What you return must match the records exactly.

* Data *

= Beginning of Section =

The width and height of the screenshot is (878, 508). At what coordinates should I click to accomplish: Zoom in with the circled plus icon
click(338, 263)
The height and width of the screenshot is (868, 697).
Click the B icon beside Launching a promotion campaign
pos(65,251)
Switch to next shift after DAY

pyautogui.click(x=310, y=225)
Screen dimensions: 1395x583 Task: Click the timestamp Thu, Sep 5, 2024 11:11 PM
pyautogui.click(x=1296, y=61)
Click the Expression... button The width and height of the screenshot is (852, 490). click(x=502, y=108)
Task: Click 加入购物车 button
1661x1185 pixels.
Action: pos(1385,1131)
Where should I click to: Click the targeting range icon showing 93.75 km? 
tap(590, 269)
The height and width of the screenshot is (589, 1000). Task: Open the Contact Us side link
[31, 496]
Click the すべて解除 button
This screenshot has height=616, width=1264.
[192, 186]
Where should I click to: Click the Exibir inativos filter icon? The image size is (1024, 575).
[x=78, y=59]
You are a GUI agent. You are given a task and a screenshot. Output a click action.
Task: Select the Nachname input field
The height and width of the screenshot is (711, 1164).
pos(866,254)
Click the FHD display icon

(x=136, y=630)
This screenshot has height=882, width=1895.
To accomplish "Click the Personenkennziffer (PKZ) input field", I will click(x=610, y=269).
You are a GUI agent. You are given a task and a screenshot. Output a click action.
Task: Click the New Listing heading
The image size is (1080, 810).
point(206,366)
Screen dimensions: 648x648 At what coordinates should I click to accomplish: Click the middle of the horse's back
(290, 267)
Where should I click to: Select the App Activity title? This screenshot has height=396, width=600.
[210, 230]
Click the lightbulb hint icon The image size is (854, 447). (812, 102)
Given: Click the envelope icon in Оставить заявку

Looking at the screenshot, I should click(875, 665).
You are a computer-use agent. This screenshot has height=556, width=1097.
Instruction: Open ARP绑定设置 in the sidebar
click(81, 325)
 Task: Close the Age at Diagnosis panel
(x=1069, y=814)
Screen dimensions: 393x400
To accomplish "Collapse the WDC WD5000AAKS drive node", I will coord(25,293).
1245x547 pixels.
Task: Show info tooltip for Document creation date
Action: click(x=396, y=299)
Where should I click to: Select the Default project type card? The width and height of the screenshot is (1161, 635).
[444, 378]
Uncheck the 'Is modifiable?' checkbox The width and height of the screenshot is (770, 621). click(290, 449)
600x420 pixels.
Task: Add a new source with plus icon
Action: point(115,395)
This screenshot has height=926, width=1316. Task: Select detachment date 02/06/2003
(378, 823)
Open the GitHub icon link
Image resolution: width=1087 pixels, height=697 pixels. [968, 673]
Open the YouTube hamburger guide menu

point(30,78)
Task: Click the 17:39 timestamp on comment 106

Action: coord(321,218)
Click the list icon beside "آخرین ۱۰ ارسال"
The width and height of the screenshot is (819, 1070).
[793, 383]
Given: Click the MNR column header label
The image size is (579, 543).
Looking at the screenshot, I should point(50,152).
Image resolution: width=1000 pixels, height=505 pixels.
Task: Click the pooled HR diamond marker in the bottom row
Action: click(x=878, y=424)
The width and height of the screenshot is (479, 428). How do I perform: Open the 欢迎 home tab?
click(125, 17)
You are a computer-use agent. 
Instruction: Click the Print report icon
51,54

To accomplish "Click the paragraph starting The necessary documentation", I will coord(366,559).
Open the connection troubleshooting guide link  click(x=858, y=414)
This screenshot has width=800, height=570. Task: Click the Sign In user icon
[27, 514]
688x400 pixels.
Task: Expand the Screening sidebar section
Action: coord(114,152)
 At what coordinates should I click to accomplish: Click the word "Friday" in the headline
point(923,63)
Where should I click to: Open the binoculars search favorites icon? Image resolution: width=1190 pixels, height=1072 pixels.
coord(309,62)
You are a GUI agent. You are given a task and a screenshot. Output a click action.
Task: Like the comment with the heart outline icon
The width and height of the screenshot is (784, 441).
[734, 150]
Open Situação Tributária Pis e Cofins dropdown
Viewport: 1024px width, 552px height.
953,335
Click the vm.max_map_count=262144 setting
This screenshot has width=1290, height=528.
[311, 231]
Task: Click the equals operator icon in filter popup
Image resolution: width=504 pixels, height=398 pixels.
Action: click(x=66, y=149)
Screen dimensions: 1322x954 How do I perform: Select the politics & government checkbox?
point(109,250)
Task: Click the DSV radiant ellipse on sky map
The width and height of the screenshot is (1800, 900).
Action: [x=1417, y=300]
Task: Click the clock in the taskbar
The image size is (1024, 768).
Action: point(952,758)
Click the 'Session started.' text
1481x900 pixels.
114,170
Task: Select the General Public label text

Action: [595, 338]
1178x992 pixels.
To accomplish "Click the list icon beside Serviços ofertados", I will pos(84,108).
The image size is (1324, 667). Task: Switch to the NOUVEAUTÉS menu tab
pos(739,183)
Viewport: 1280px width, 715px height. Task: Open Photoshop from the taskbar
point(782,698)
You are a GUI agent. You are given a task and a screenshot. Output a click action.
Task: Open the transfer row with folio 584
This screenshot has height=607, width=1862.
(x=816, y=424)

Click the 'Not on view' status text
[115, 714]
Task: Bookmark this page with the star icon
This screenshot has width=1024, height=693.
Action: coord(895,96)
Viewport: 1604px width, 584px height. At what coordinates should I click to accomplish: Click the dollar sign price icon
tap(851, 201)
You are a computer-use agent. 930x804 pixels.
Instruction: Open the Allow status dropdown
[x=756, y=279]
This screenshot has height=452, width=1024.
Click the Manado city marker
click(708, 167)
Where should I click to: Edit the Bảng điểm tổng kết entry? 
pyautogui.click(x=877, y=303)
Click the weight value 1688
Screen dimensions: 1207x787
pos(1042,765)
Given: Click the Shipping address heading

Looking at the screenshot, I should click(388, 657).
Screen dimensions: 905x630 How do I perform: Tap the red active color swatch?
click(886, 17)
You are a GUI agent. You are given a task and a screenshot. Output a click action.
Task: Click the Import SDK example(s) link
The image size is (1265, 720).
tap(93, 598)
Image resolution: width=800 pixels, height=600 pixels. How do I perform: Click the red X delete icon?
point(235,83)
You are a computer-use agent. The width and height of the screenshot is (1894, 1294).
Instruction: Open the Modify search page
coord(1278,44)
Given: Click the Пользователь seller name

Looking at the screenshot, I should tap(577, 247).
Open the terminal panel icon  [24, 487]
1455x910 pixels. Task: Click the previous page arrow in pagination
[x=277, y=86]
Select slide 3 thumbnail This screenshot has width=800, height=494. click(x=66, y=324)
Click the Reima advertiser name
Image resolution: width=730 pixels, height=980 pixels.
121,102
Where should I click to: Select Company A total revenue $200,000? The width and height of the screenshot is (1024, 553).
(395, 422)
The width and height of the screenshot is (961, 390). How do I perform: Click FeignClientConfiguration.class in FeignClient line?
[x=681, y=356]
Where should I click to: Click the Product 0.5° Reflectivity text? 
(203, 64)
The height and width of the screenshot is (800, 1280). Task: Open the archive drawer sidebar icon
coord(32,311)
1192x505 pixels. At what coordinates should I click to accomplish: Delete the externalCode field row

= End of Section =

* Written answer *
The width and height of the screenshot is (878, 508). At what coordinates should I click to accomplish: Zoom in with the circled plus icon
click(338, 263)
The height and width of the screenshot is (868, 697).
Click the B icon beside Launching a promotion campaign
pos(65,251)
Switch to next shift after DAY

pyautogui.click(x=310, y=225)
Screen dimensions: 1395x583 Task: Click the timestamp Thu, Sep 5, 2024 11:11 PM
pyautogui.click(x=1296, y=61)
Click the Expression... button The width and height of the screenshot is (852, 490). click(x=502, y=108)
Task: Click 加入购物车 button
1661x1185 pixels.
Action: pos(1385,1131)
Where should I click to: Click the targeting range icon showing 93.75 km? 
tap(590, 269)
The height and width of the screenshot is (589, 1000). Task: Open the Contact Us side link
[31, 496]
Click the すべて解除 button
This screenshot has height=616, width=1264.
[192, 186]
Where should I click to: Click the Exibir inativos filter icon? The image size is (1024, 575).
[x=78, y=59]
You are a GUI agent. You are given a task and a screenshot. Output a click action.
Task: Select the Nachname input field
The height and width of the screenshot is (711, 1164).
pos(866,254)
Click the FHD display icon

(x=136, y=630)
This screenshot has height=882, width=1895.
To accomplish "Click the Personenkennziffer (PKZ) input field", I will click(x=610, y=269).
You are a GUI agent. You are given a task and a screenshot. Output a click action.
Task: Click the New Listing heading
The image size is (1080, 810).
point(206,366)
Screen dimensions: 648x648 At what coordinates should I click to accomplish: Click the middle of the horse's back
(290, 267)
Where should I click to: Select the App Activity title? This screenshot has height=396, width=600.
[210, 230]
Click the lightbulb hint icon The image size is (854, 447). (812, 102)
Given: Click the envelope icon in Оставить заявку

Looking at the screenshot, I should click(875, 665).
You are a computer-use agent. This screenshot has height=556, width=1097.
Instruction: Open ARP绑定设置 in the sidebar
click(81, 325)
 Task: Close the Age at Diagnosis panel
(x=1069, y=814)
Screen dimensions: 393x400
To accomplish "Collapse the WDC WD5000AAKS drive node", I will coord(25,293).
1245x547 pixels.
Task: Show info tooltip for Document creation date
Action: click(x=396, y=299)
Where should I click to: Select the Default project type card? The width and height of the screenshot is (1161, 635).
[444, 378]
Uncheck the 'Is modifiable?' checkbox The width and height of the screenshot is (770, 621). click(290, 449)
600x420 pixels.
Task: Add a new source with plus icon
Action: point(115,395)
This screenshot has height=926, width=1316. Task: Select detachment date 02/06/2003
(378, 823)
Open the GitHub icon link
Image resolution: width=1087 pixels, height=697 pixels. [968, 673]
Open the YouTube hamburger guide menu

point(30,78)
Task: Click the 17:39 timestamp on comment 106

Action: coord(321,218)
Click the list icon beside "آخرین ۱۰ ارسال"
The width and height of the screenshot is (819, 1070).
[793, 383]
Given: Click the MNR column header label
The image size is (579, 543).
Looking at the screenshot, I should point(50,152).
Image resolution: width=1000 pixels, height=505 pixels.
Task: Click the pooled HR diamond marker in the bottom row
Action: click(x=878, y=424)
The width and height of the screenshot is (479, 428). How do I perform: Open the 欢迎 home tab?
click(125, 17)
You are a computer-use agent. 
Instruction: Click the Print report icon
51,54

To accomplish "Click the paragraph starting The necessary documentation", I will coord(366,559).
Open the connection troubleshooting guide link  click(x=858, y=414)
This screenshot has width=800, height=570. Task: Click the Sign In user icon
[27, 514]
688x400 pixels.
Task: Expand the Screening sidebar section
Action: coord(114,152)
 At what coordinates should I click to accomplish: Click the word "Friday" in the headline
point(923,63)
Where should I click to: Open the binoculars search favorites icon? Image resolution: width=1190 pixels, height=1072 pixels.
coord(309,62)
You are a GUI agent. You are given a task and a screenshot. Output a click action.
Task: Like the comment with the heart outline icon
The width and height of the screenshot is (784, 441).
[734, 150]
Open Situação Tributária Pis e Cofins dropdown
Viewport: 1024px width, 552px height.
953,335
Click the vm.max_map_count=262144 setting
This screenshot has width=1290, height=528.
[311, 231]
Task: Click the equals operator icon in filter popup
Image resolution: width=504 pixels, height=398 pixels.
Action: click(x=66, y=149)
Screen dimensions: 1322x954 How do I perform: Select the politics & government checkbox?
point(109,250)
Task: Click the DSV radiant ellipse on sky map
The width and height of the screenshot is (1800, 900).
Action: [x=1417, y=300]
Task: Click the clock in the taskbar
The image size is (1024, 768).
Action: point(952,758)
Click the 'Session started.' text
1481x900 pixels.
114,170
Task: Select the General Public label text

Action: [595, 338]
1178x992 pixels.
To accomplish "Click the list icon beside Serviços ofertados", I will pos(84,108).
The image size is (1324, 667). Task: Switch to the NOUVEAUTÉS menu tab
pos(739,183)
Viewport: 1280px width, 715px height. Task: Open Photoshop from the taskbar
point(782,698)
You are a GUI agent. You are given a task and a screenshot. Output a click action.
Task: Open the transfer row with folio 584
This screenshot has height=607, width=1862.
(x=816, y=424)

Click the 'Not on view' status text
[115, 714]
Task: Bookmark this page with the star icon
This screenshot has width=1024, height=693.
Action: coord(895,96)
Viewport: 1604px width, 584px height. At what coordinates should I click to accomplish: Click the dollar sign price icon
tap(851, 201)
You are a computer-use agent. 930x804 pixels.
Instruction: Open the Allow status dropdown
[x=756, y=279]
This screenshot has height=452, width=1024.
Click the Manado city marker
click(708, 167)
Where should I click to: Edit the Bảng điểm tổng kết entry? 
pyautogui.click(x=877, y=303)
Click the weight value 1688
Screen dimensions: 1207x787
pos(1042,765)
Given: Click the Shipping address heading

Looking at the screenshot, I should click(388, 657).
Screen dimensions: 905x630 How do I perform: Tap the red active color swatch?
click(886, 17)
You are a GUI agent. You are given a task and a screenshot. Output a click action.
Task: Click the Import SDK example(s) link
The image size is (1265, 720).
tap(93, 598)
Image resolution: width=800 pixels, height=600 pixels. How do I perform: Click the red X delete icon?
point(235,83)
You are a computer-use agent. The width and height of the screenshot is (1894, 1294).
Instruction: Open the Modify search page
coord(1278,44)
Given: Click the Пользователь seller name

Looking at the screenshot, I should tap(577, 247).
Open the terminal panel icon  [24, 487]
1455x910 pixels. Task: Click the previous page arrow in pagination
[x=277, y=86]
Select slide 3 thumbnail This screenshot has width=800, height=494. click(x=66, y=324)
Click the Reima advertiser name
Image resolution: width=730 pixels, height=980 pixels.
121,102
Where should I click to: Select Company A total revenue $200,000? The width and height of the screenshot is (1024, 553).
(395, 422)
The width and height of the screenshot is (961, 390). How do I perform: Click FeignClientConfiguration.class in FeignClient line?
[x=681, y=356]
Where should I click to: Click the Product 0.5° Reflectivity text? 
(203, 64)
The height and width of the screenshot is (800, 1280). Task: Open the archive drawer sidebar icon
coord(32,311)
1192x505 pixels. At what coordinates should I click to accomplish: Delete the externalCode field row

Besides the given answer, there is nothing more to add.